Copy the lines below verbatim, from the line with "This screenshot has height=288, width=415." up to and including the line with "will tap(213, 39).".

Start of Dataset content

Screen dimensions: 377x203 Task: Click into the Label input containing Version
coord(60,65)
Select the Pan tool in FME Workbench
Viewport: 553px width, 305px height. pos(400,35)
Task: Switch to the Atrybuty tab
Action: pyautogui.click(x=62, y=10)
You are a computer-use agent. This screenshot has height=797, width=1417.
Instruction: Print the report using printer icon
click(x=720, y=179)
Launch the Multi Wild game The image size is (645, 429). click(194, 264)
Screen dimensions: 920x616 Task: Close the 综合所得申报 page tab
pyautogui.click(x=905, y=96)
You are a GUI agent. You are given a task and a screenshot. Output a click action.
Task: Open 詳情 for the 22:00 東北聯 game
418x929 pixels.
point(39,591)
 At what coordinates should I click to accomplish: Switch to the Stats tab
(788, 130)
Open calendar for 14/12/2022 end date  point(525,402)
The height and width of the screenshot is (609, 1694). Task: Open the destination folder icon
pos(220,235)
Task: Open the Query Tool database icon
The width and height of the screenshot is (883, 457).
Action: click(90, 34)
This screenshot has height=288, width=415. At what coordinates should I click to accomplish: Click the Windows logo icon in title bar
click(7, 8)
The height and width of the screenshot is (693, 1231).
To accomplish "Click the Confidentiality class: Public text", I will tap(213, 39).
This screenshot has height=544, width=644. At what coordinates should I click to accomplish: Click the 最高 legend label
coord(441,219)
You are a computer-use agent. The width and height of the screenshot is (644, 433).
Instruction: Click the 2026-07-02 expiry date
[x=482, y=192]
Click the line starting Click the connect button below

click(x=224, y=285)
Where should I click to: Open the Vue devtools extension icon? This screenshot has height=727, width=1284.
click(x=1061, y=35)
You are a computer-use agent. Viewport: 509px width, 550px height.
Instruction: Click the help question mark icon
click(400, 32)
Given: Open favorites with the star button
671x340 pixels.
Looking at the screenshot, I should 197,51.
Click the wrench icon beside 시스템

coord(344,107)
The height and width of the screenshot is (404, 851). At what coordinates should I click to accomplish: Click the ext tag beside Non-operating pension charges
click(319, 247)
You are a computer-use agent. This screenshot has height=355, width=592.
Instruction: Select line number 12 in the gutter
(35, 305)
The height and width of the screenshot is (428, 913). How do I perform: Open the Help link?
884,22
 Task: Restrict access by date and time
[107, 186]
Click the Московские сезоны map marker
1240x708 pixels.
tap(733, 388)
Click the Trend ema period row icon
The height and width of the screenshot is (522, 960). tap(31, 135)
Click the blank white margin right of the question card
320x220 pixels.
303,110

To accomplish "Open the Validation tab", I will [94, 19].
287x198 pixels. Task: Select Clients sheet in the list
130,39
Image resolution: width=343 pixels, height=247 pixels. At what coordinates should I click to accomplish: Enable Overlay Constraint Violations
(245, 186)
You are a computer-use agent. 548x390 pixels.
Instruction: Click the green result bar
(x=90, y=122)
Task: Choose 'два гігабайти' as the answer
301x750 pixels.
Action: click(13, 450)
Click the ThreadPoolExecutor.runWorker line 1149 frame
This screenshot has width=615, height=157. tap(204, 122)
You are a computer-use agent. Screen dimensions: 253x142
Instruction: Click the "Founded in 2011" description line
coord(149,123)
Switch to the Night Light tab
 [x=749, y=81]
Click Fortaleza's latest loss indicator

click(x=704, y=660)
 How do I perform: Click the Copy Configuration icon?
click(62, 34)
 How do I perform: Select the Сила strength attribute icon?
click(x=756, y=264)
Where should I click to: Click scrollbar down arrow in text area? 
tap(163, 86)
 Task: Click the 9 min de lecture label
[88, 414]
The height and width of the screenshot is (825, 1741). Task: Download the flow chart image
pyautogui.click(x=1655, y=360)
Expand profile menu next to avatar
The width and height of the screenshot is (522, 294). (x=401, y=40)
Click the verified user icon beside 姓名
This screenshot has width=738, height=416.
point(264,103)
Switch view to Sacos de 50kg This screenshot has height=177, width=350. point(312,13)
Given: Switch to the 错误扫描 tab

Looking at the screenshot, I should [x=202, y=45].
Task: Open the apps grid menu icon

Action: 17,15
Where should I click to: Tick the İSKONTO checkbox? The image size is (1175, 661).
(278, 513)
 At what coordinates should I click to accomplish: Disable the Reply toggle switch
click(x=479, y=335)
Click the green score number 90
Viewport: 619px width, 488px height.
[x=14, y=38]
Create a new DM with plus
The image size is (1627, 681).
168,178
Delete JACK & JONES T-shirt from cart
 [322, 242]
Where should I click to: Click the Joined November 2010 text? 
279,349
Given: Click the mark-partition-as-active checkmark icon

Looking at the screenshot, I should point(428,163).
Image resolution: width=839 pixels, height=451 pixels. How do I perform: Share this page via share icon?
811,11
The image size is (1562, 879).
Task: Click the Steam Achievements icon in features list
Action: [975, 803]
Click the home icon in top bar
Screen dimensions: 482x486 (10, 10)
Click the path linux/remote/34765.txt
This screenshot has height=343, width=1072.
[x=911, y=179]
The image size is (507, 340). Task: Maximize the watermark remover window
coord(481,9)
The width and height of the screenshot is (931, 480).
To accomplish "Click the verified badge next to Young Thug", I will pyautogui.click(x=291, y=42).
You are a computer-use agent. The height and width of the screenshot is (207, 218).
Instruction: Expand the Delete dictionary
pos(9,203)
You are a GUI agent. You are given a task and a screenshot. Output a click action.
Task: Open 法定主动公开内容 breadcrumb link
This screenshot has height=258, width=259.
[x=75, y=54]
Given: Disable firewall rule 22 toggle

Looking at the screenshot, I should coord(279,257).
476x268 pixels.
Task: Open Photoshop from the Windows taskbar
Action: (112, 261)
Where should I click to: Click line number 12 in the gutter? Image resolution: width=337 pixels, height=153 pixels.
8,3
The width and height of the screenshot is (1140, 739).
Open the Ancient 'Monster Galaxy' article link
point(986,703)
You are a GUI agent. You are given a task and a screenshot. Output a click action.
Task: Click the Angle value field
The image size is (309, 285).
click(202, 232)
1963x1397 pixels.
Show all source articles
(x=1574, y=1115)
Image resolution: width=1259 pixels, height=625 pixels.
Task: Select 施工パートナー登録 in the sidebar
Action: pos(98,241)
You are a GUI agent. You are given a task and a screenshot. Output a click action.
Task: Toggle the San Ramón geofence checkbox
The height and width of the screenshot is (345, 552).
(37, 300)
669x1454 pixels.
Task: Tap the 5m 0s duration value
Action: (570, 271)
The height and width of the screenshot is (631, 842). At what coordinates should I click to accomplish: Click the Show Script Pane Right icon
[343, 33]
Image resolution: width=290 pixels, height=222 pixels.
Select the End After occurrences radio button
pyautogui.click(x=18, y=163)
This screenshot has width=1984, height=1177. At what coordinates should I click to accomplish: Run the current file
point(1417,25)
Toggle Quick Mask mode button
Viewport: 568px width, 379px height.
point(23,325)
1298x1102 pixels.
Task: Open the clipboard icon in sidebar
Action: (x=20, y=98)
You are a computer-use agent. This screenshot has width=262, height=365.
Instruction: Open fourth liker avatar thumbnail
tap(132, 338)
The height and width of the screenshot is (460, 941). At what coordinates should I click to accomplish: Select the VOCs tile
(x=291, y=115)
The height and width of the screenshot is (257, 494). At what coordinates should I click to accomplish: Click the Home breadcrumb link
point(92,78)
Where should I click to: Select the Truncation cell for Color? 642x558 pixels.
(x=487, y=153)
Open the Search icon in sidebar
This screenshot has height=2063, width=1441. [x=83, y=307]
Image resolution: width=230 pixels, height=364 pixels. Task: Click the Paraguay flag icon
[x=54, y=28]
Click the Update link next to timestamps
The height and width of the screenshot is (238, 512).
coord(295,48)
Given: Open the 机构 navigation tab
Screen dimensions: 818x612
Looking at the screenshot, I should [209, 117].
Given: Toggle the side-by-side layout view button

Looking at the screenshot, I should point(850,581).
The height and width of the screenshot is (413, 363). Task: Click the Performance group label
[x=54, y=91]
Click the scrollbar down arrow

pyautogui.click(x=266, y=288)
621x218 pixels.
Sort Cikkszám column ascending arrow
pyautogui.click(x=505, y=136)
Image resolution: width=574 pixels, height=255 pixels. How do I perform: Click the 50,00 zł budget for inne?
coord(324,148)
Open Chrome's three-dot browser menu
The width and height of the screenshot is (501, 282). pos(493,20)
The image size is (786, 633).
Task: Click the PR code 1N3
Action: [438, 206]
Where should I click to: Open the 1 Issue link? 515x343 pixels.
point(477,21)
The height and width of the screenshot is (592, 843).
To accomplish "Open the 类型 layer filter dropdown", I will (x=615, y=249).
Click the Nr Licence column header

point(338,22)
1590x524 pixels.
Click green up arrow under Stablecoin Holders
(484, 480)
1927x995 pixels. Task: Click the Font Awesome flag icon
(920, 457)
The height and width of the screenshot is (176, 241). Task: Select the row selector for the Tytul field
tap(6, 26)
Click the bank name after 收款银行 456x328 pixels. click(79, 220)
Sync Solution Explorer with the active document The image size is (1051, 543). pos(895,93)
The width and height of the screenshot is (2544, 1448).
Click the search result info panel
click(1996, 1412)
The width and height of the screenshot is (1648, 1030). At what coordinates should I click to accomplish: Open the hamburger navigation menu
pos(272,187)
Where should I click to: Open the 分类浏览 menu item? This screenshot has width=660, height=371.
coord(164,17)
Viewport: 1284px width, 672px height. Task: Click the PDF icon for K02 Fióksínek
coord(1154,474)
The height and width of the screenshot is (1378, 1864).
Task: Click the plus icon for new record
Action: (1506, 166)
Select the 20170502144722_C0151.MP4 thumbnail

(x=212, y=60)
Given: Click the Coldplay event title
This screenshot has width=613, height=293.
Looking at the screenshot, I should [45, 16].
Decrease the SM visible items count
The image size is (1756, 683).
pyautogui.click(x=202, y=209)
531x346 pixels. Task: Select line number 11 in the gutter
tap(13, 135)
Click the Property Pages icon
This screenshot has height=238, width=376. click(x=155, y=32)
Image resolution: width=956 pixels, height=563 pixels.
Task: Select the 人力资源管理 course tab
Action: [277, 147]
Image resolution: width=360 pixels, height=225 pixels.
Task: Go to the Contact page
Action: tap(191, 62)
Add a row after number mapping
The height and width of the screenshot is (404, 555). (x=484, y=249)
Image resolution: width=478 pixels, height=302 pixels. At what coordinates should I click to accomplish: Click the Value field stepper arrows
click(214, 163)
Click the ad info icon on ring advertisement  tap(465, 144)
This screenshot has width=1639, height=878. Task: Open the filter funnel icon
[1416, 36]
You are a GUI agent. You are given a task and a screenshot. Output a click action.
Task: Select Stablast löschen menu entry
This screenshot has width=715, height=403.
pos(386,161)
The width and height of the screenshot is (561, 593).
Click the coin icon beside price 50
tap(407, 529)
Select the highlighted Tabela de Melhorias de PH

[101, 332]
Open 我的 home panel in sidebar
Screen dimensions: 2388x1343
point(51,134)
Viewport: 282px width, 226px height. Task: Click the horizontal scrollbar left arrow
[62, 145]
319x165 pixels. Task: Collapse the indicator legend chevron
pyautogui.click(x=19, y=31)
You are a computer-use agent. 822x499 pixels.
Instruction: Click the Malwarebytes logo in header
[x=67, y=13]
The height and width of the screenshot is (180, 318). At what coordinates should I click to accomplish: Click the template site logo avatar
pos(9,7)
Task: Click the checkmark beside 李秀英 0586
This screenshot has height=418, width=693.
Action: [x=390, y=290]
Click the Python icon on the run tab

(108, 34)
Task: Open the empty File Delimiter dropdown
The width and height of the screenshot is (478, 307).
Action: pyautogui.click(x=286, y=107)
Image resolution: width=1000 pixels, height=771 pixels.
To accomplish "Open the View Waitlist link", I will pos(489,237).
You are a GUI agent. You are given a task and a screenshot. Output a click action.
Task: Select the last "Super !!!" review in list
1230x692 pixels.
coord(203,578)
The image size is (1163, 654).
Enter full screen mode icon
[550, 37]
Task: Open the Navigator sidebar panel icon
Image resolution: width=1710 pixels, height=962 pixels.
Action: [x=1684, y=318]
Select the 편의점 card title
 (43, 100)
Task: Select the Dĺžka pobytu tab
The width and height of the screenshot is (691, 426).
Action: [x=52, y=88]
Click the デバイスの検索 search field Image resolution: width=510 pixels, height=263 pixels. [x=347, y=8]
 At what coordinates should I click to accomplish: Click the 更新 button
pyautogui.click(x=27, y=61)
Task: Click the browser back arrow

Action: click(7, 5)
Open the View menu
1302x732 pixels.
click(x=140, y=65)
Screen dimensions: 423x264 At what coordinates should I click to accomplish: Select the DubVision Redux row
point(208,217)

End of Dataset content

**Answer to the task**
This screenshot has height=288, width=415. At what coordinates should I click to accomplish: Click the Windows logo icon in title bar
click(7, 8)
The height and width of the screenshot is (693, 1231).
To accomplish "Click the Confidentiality class: Public text", I will tap(213, 39).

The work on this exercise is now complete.